### Objective:
Please update the records from the line containing "Given: Click the 登录日志 button" through the end of the records by changing "Space bar" to "Spacebar" and leaving everything else unchanged. Return only those lines, without the pictures.

[Word and element location data]
================================

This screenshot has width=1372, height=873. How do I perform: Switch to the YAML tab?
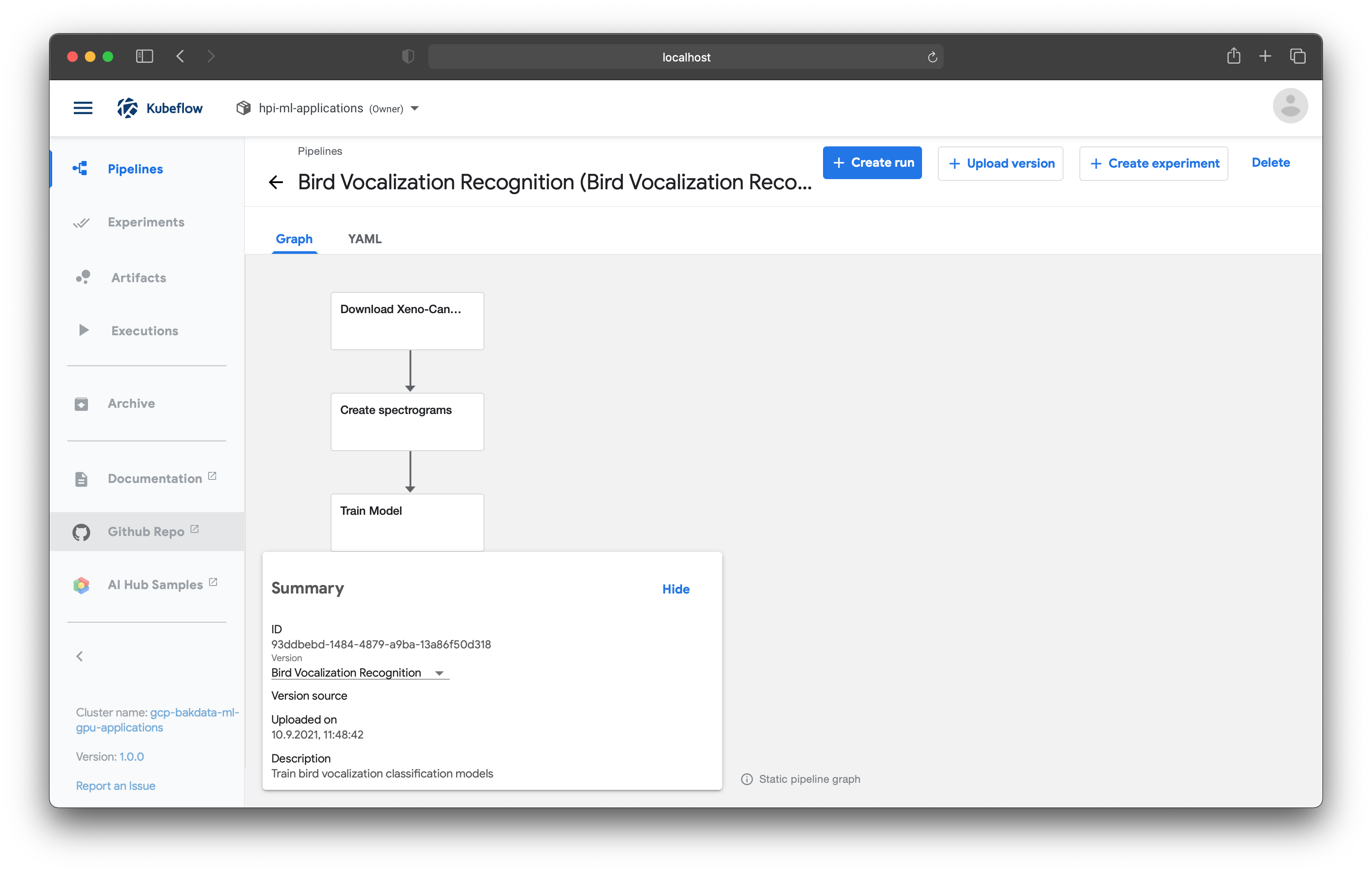click(365, 239)
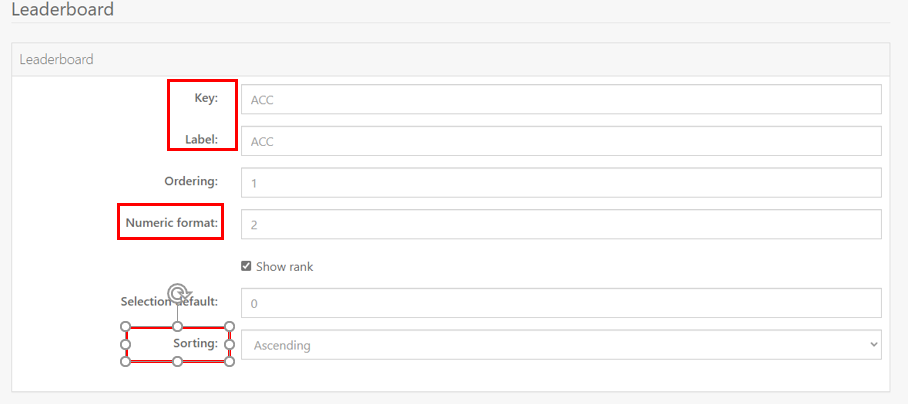The height and width of the screenshot is (404, 908).
Task: Toggle the Show rank checkbox
Action: (x=246, y=266)
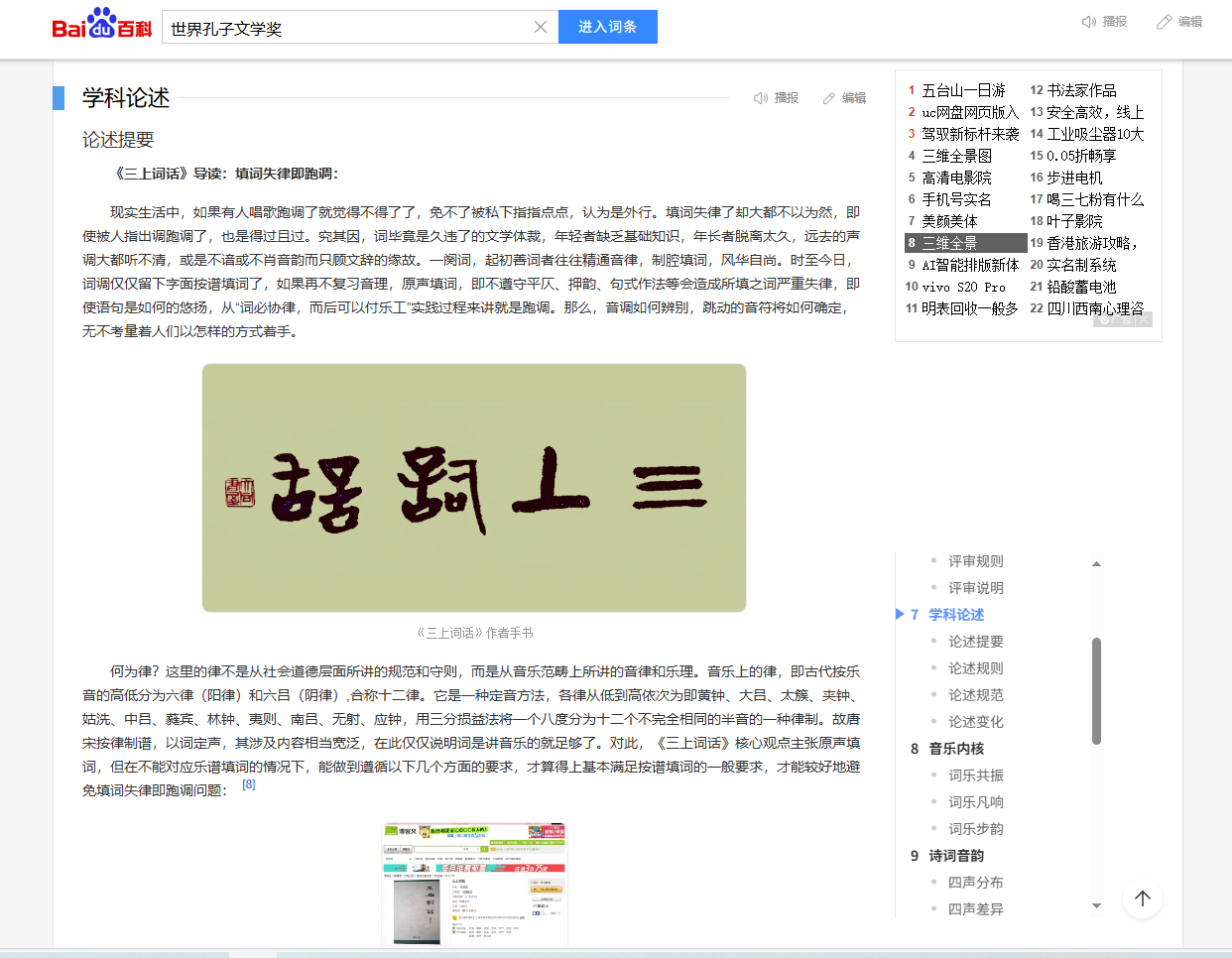Click the catalog sidebar scrollbar thumb

1096,690
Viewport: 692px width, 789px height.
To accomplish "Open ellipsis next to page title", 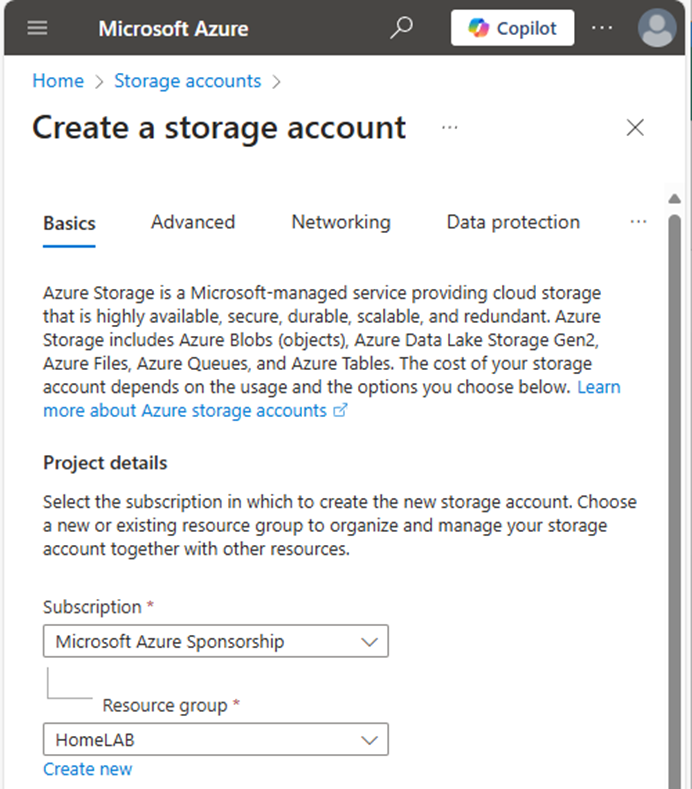I will point(449,128).
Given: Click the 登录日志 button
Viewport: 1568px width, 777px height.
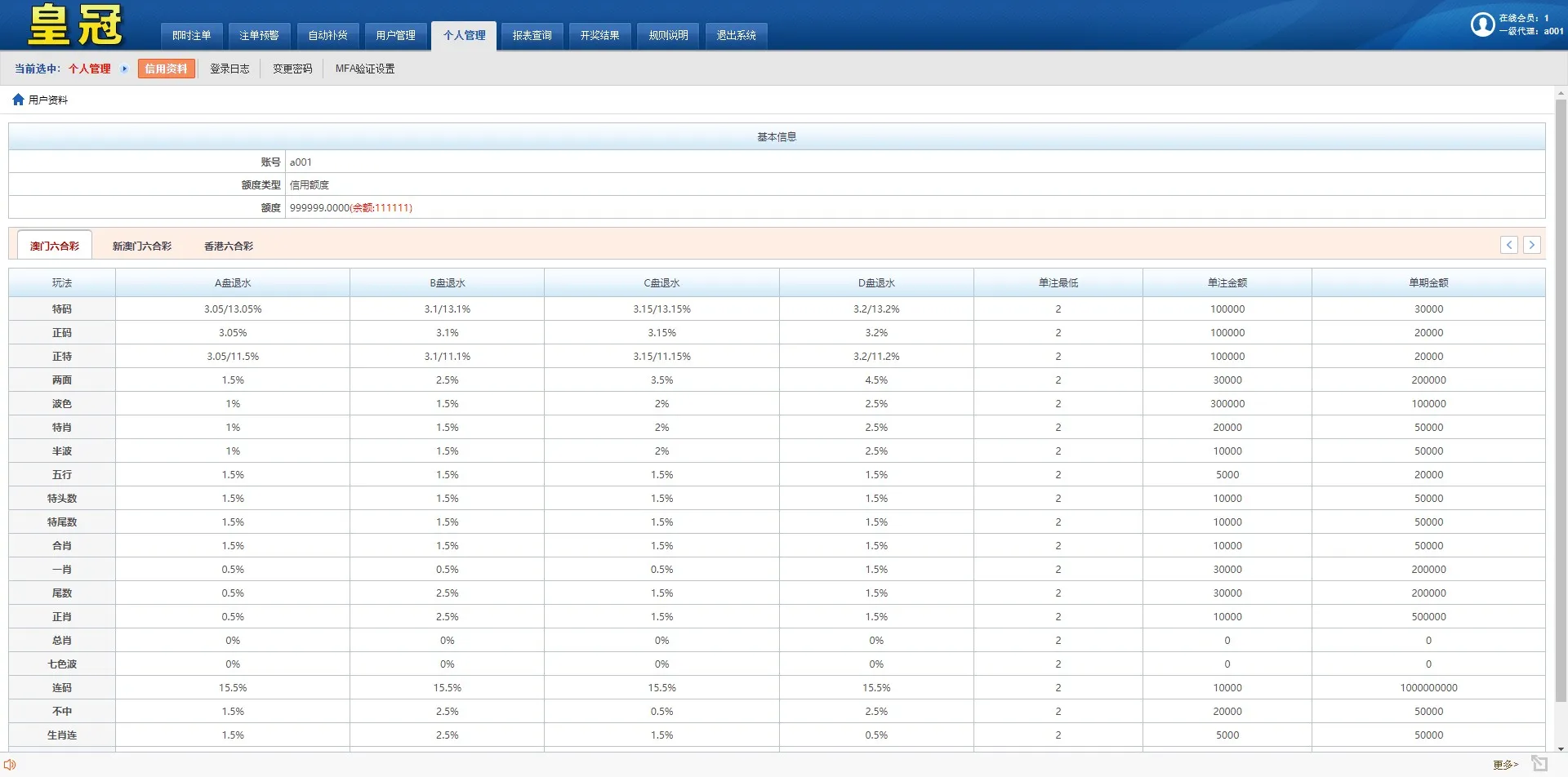Looking at the screenshot, I should tap(229, 69).
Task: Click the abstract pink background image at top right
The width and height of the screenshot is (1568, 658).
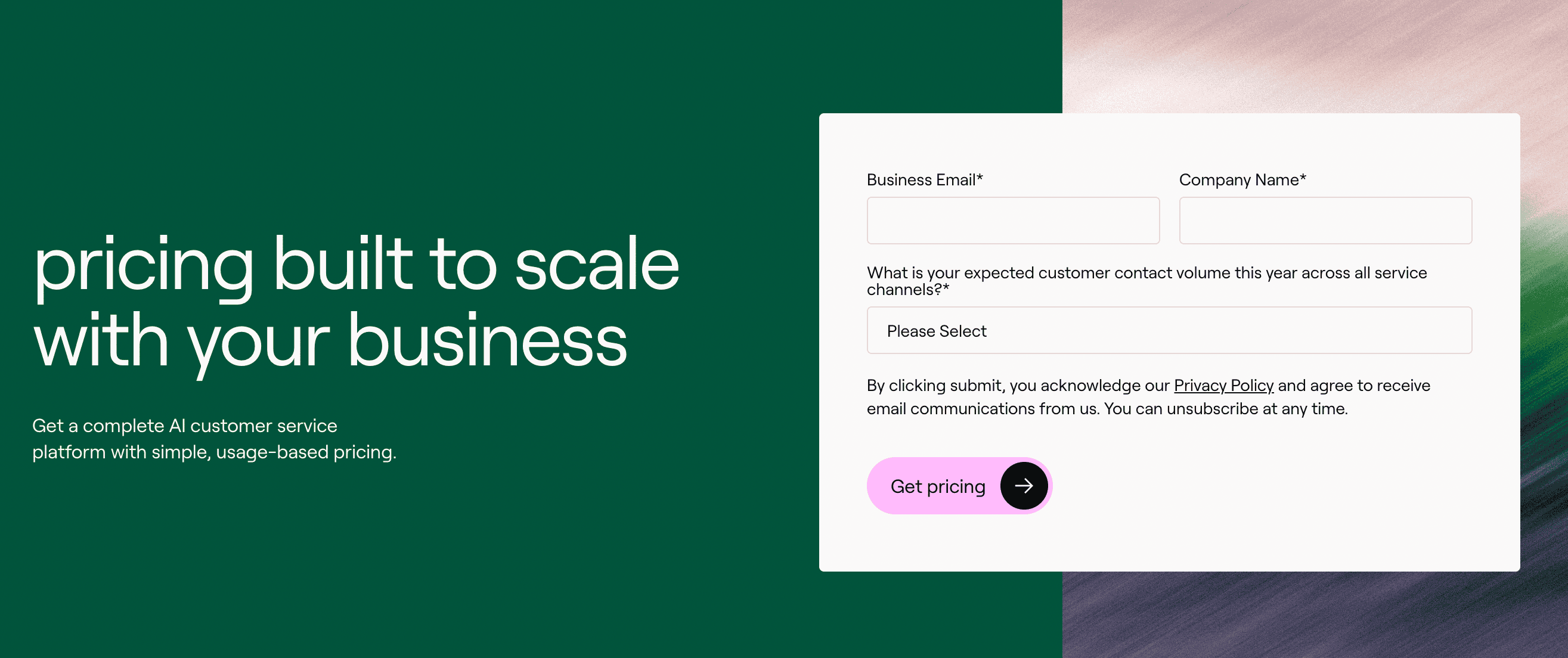Action: tap(1309, 55)
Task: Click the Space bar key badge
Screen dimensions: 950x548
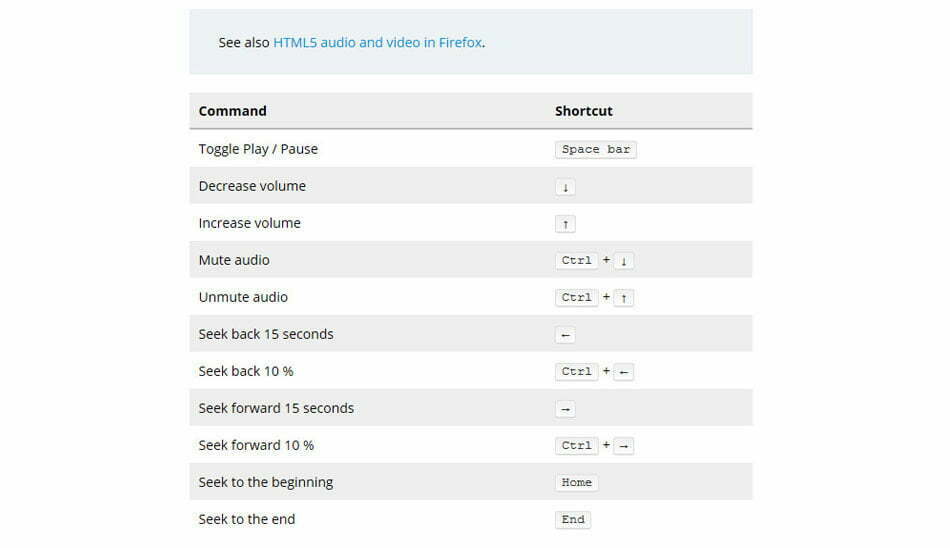Action: (596, 149)
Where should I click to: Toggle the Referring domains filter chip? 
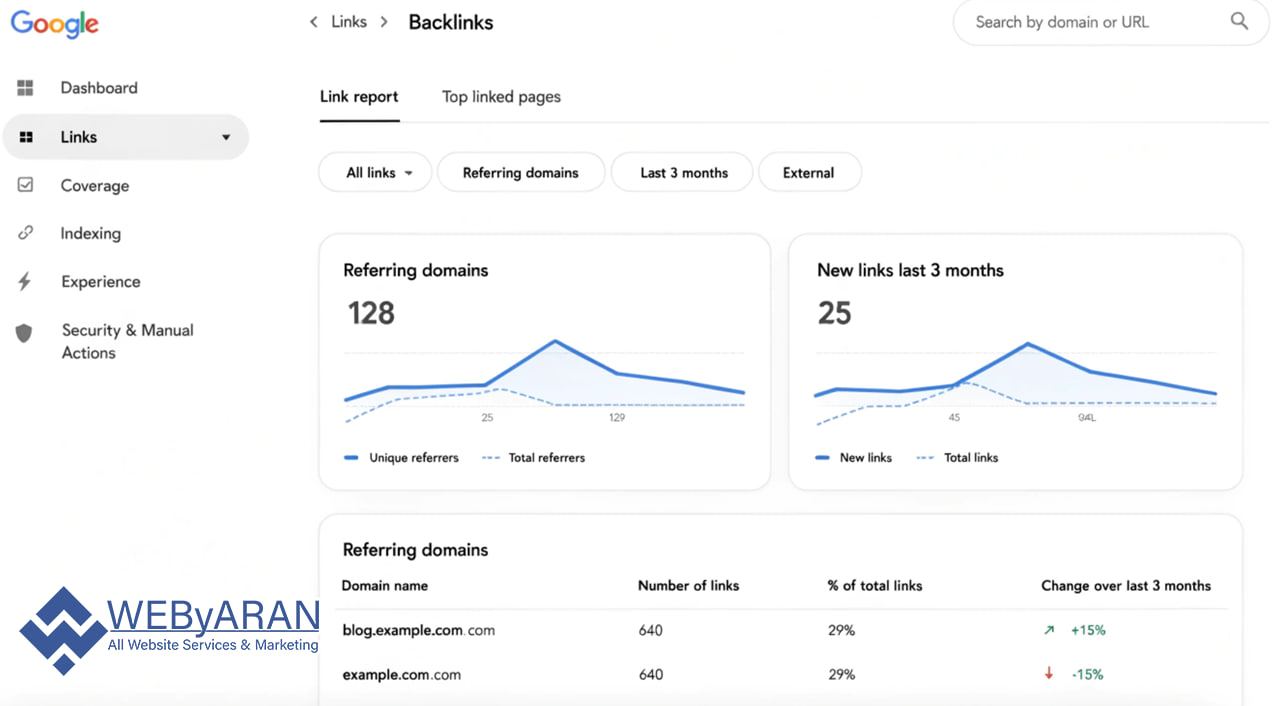[x=520, y=172]
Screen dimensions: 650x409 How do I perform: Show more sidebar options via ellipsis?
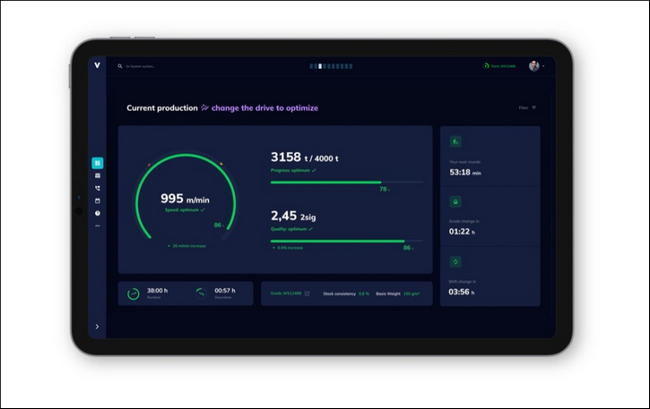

================================

### Answer in full:
Given: Click the 登录日志 button
Viewport: 1568px width, 777px height.
Looking at the screenshot, I should tap(229, 69).
Task: Click the abstract pink background image at top right
The width and height of the screenshot is (1568, 658).
Action: tap(1309, 55)
Task: Click the Spacebar key badge
Screen dimensions: 950x548
Action: (596, 149)
Where should I click to: Toggle the Referring domains filter chip? 
[x=520, y=172]
Screen dimensions: 650x409 How do I perform: Show more sidebar options via ellipsis?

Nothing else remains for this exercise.